Having been gone so long, where do I start? Should I start with our failed efforts to find yet another therapist to save our marriage? Should I talk about my dear friend who passed away days before another horrible fight with my husband, a combination that left me in an incredibly calm and focused state of mind, seeing clearly for the first time what I needed to do to change my life? Should I talk about how hard it was to tell our kids we were getting a divorce, and that Daddy would be moving out? Maybe I should talk about how great it was to come home for the very first time to a house that no longer had him living in it. I could also tell you how hard it was to do a 45+ minute commute through traffic every day to get two hungry and tired kids home, but that part no longer applies and I’d rather tell you about my beautiful new house that has two fireplaces, a family room, and a location that cuts my commute down to 10 minutes, 15 in traffic. Also, it has forced air and heat. And recessed lights and a playroom attached to the garage with a yard large enough to accommodate a trampoline that will be arriving on December 25th. Have I mentioned how much I love it?
I would like to tell you about how stressful going through a divorce can be with someone who is incredibly anxious about work and money, and who also decided that it would be a good idea to go off his anti-anxiety meds around the same time we decided to get a divorce. I save all of his emails – good, nasty, friendly, or neutral – and hope I only need them to look back on to remind me of how crazy it felt being married to him.
My day-to-day is spent dealing with details. We are selling our house, but will probably not be able to make any more mortgage payments so I am bracing myself for a plummeting credit score. I try not to think about the fact that I owned my own home as a single 30 year old, and that all real estate we have today is because of that tiny little house. Instead, I feel lucky that I found this new house when I did, so I don’t need to worry about bad credit impacting my ability to find a place to live. My lease is for 14 months, after which I plan to renew for at least another year if they’ll have me. My credit score will rebound, and I have no desire to own anything for a long time. I am in charge of paying for the staging of the house we are selling, paying for the handyman to do all the repair work, figuring out how in the world we will come up with the security deposit my ex spent like water over a year ago…he has no money, and no prospects at this time. I know it sounds crazy, but he’s not a freeloader.
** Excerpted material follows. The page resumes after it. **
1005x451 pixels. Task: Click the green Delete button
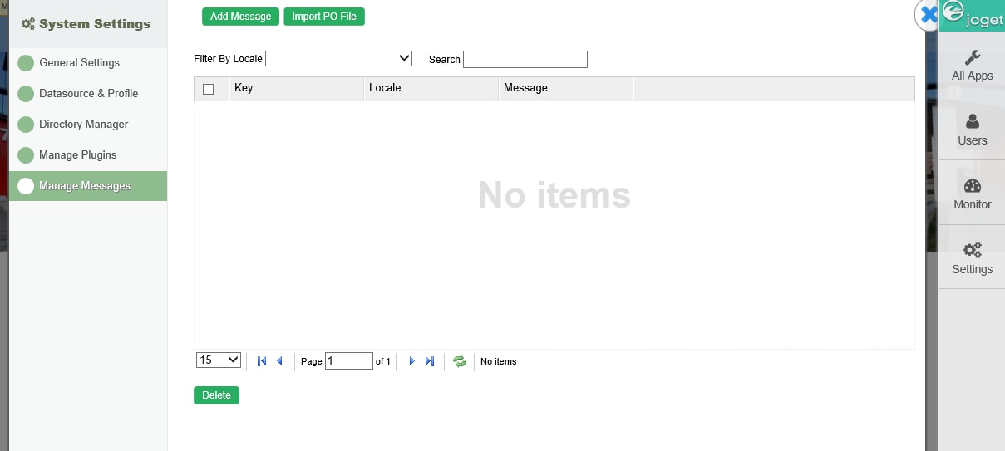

He is incredibly careless, irresponsible, and often times delusional. I am keeping track of what he owes me, and I hope to get my money back. I'm pretty sure I'll get most of it back, but I'm also pretty sure I won't get all of it. I feel so lucky my parents can help with these expenses so that I can sleep at night. I also know that this is slowly unraveling and sorting itself out, and we are much closer today to figuring it all out than we were 3 months ago. And 3 months from now we’ll be even closer to sorting it out than we are now. So I just keep putting one foot in front of the other and trying to deal with whatever is directly in front of me and not worry about what is coming next.
A good friend asked me the other day, “Is there ANYTHING about him you miss?” I think I can honestly say no. There isn’t. I miss a lot of things on behalf of my kids though. I miss them having a dad who lives at home with them, who they can see whenever they want and ignore the rest of the time. I miss the fact that my son never used to have to think about what toys he wants to play with and where, and am sad that he now has to try to remember everything, or deal with the fact that we have forgotten something. But I don’t miss my ex at all. The tension in my home is gone. The stress of having to live around the space his moods took up is gone. I don’t think I ever had a real partner, so I don’t miss that. I never felt like I had much to say to him, I never felt like we had anything fun that we enjoyed doing together, so I don’t miss that. I don’t miss my marriage because I really don’t think I had one in the first place. And while I think the kids miss having him at home with us, I know for a fact that our house is happier and more peaceful than it’s been in their lifetime(s) and I see that fact in little things they do or say every day. We are all freer, lighter, and more relaxed.
The details of my life right now are so much more complicated, and require so much energy and effort….and yet I am enjoying my life so much more than I have in many years. Physically it’s harder, but emotionally, it’s like riding on a cloud.